難解な秘密

乱歩謎解きクロニクル

乱歩謎解きクロニクル

  • 作者:中 相作
  • 発売日: 2018/03/30
  • メディア: 単行本(ソフトカバー)

中相作さんの『乱歩謎解きクロニクル』がついに出た! その中核となる論考である「涙香、『新青年』、乱歩」は、すでにウェブにアップされていたが、なにぶんにも長文をディスプレイ上で読むのは結構しんどいので、走り読みしただけでそのままになっていた。今回それが本になると知って、喜びいさんで買いに走った次第である。

前に触れた『子不語の夢』も一種の探偵小説だったが、これもまた探偵小説として読めると思う。
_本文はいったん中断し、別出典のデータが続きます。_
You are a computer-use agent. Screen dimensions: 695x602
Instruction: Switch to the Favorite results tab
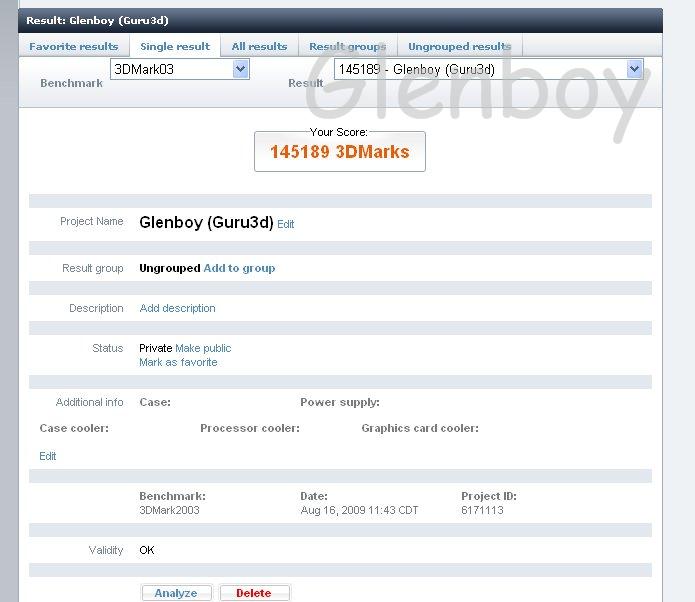pos(73,46)
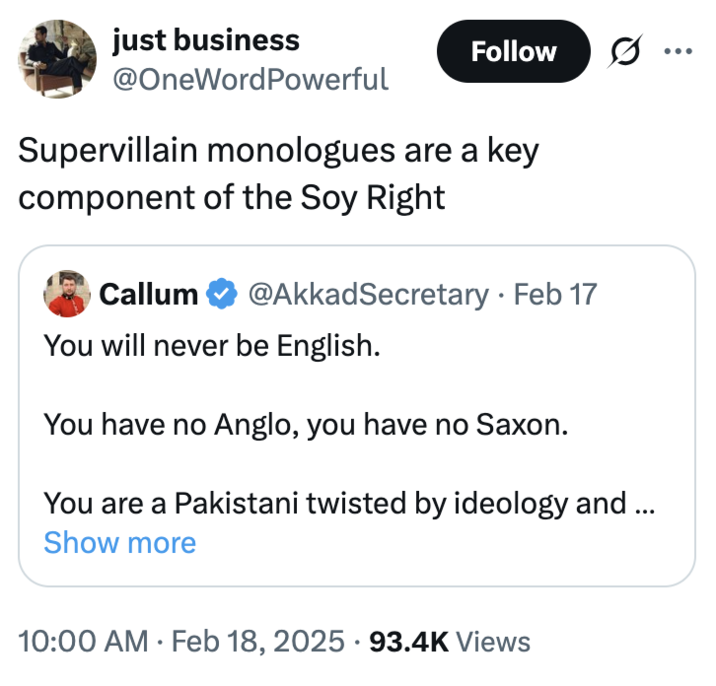Viewport: 716px width, 686px height.
Task: Open the three-dot more options menu
Action: (679, 51)
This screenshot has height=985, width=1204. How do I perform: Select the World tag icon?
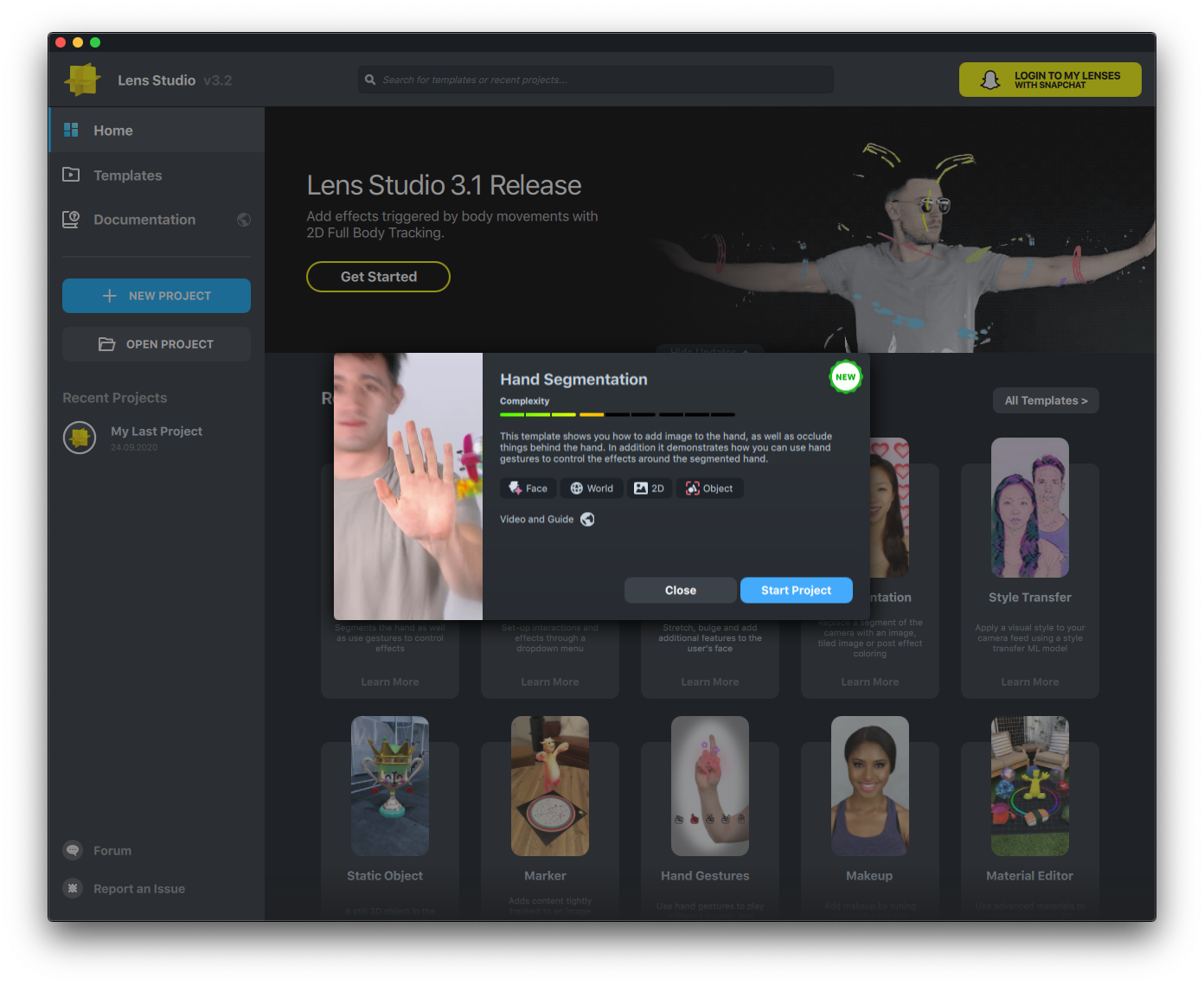577,489
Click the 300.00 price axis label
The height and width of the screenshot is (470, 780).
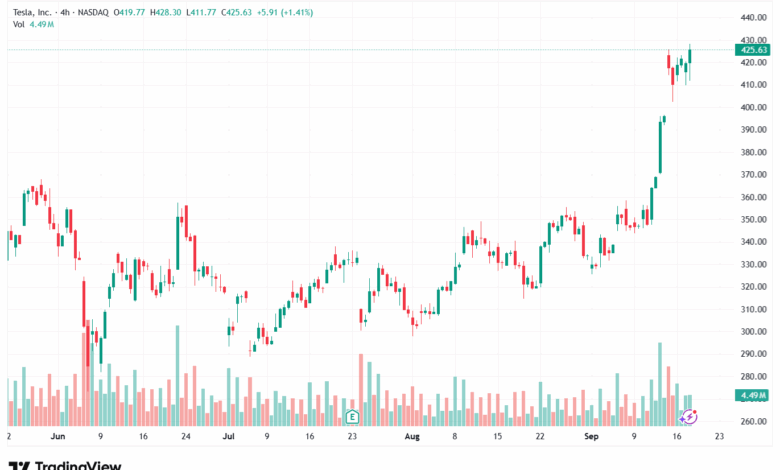tap(755, 332)
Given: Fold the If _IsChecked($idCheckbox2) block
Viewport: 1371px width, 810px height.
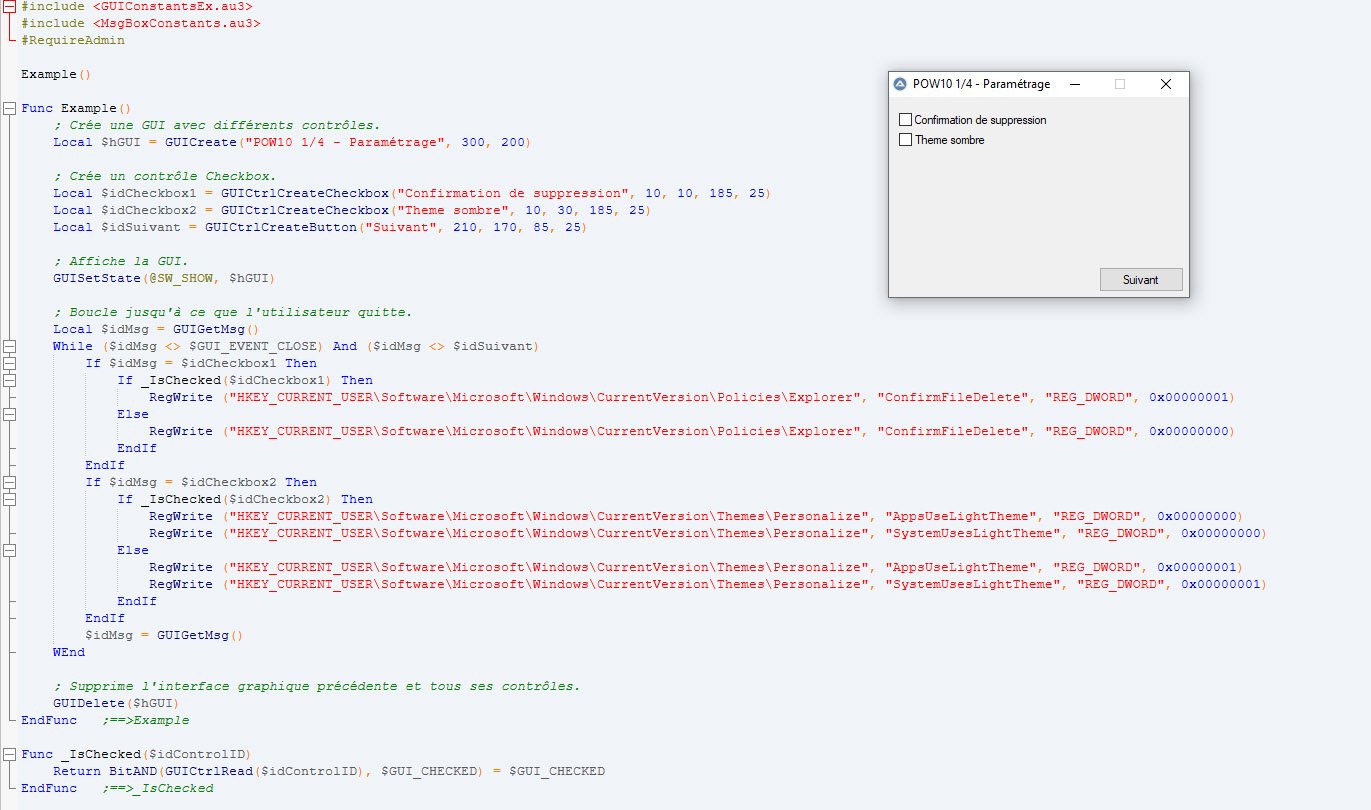Looking at the screenshot, I should tap(10, 499).
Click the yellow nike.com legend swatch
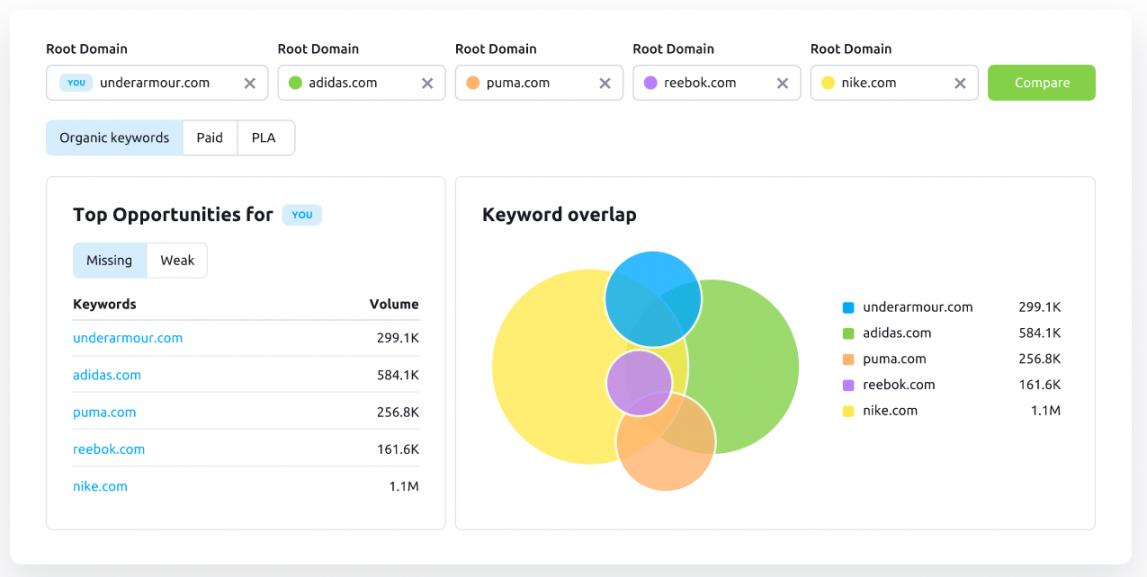The image size is (1147, 577). click(848, 411)
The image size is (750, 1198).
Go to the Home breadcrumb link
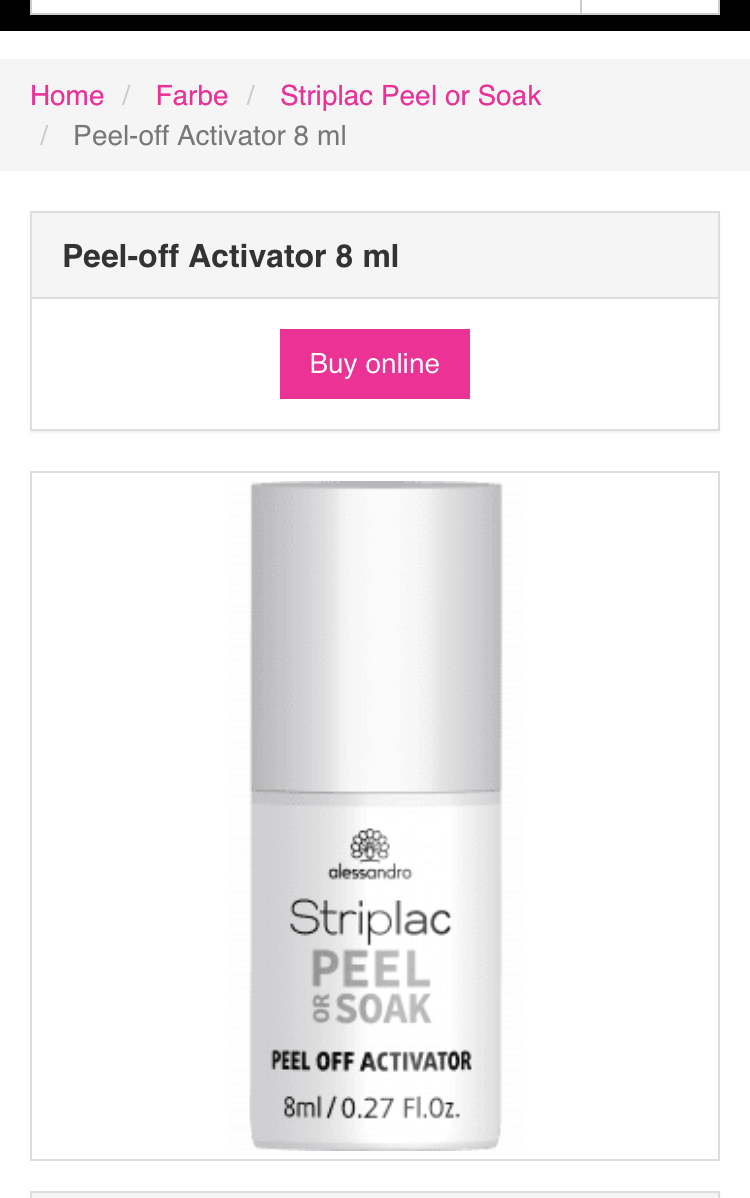click(67, 96)
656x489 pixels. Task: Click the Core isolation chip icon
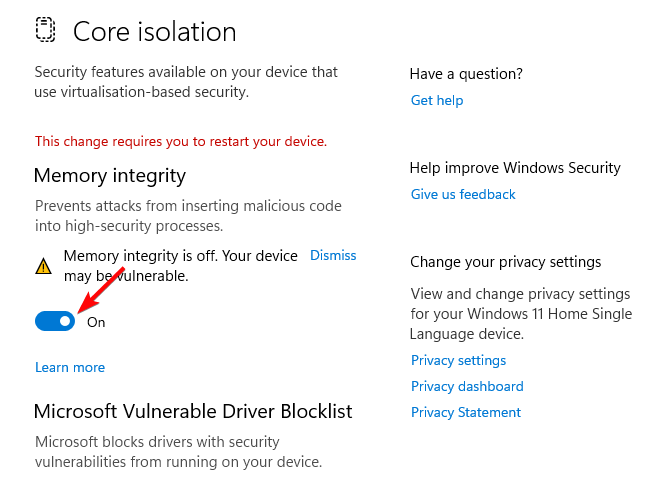[45, 31]
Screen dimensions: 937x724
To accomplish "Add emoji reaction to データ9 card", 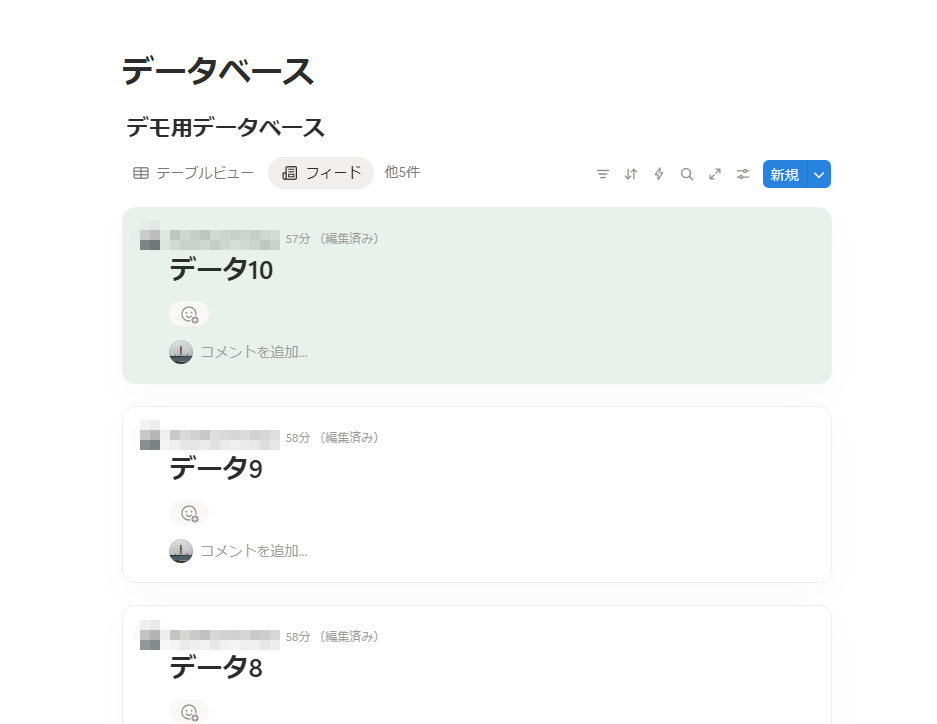I will (x=189, y=513).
すくなくとも、「難解な秘密が徐々に解かれていく」のを目の当たりにする興奮は、すぐれた探偵小説で味わえる感覚と同質のものだ。

ここで提出される謎は「乱歩はなぜ『探偵小説四十年』を書いたか」というものだ。「そんなもの謎でもなんでもないじゃないか」と言う人もいるだろう。ところがどっこい、問題はそう単純なものではない。

本書で立ちあがってくるのは、探偵小説への情熱と、探偵小説界の第一人者たらんとする情熱が分かちがたく融合したひとりの偉人の姿である。それから「絵探し」というキーワードを活用して、必ずしも探偵小説と重なりあわない乱歩の嗜好を浮かび上がらせたのも面白い。本書では触れられていないが、乱歩が無名時代に友人らと机の上のどこかに一枚の紙切れを隠す遊びに熱中したというエピソードが関連して思い出される。

また、有名な探偵小説の定義で、なぜ「難解な謎」ではなく、「難解な秘密」という表現が使われたかを巡る考察など目からウロコが落ちた。だが一番の卓見は、『探偵小説四十年』と二十面相ものを相補的なものとして対置したところにあると思う、つまり一方は「探偵小説」を、もう一方は「絵探し」を実現するものとして。

従来必ずしも高く評価されなかった少年ものの位置づけが、ピタッとおさまるべきところにおさまった感がある。